***** TASK INPUTS *****
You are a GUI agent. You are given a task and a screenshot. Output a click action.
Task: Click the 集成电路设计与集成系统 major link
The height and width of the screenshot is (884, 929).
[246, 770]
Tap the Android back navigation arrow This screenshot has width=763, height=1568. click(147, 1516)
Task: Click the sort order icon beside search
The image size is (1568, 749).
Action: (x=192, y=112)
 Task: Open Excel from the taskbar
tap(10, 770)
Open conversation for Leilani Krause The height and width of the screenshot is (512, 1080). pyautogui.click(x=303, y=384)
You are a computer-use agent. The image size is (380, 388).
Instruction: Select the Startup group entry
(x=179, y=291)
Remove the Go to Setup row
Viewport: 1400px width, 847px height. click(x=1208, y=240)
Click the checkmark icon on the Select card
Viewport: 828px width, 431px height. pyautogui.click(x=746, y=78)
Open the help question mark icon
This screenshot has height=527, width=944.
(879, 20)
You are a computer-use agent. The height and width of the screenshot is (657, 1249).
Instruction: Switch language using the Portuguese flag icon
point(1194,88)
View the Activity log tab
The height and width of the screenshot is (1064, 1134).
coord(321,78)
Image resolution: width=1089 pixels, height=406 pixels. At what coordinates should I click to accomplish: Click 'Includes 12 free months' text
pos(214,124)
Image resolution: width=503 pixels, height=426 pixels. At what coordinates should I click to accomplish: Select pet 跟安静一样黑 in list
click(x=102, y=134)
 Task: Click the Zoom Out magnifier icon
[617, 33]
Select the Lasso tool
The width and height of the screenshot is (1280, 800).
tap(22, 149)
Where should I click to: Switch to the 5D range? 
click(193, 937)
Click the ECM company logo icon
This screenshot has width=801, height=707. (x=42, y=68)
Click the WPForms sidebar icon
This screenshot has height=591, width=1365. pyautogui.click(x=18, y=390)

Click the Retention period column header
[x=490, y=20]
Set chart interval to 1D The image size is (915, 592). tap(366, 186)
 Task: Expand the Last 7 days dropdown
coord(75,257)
*****
**INSTRUCTIONS FOR THE TASK**. Transcribe the records from their first line. Stop after the line with "Tap the Android", including it.

**REPLY**.
You are a GUI agent. You are given a task and a screenshot. Output a click action.
Task: Click the 集成电路设计与集成系统 major link
The height and width of the screenshot is (884, 929).
[246, 770]
Tap the Android back navigation arrow This screenshot has width=763, height=1568. click(147, 1516)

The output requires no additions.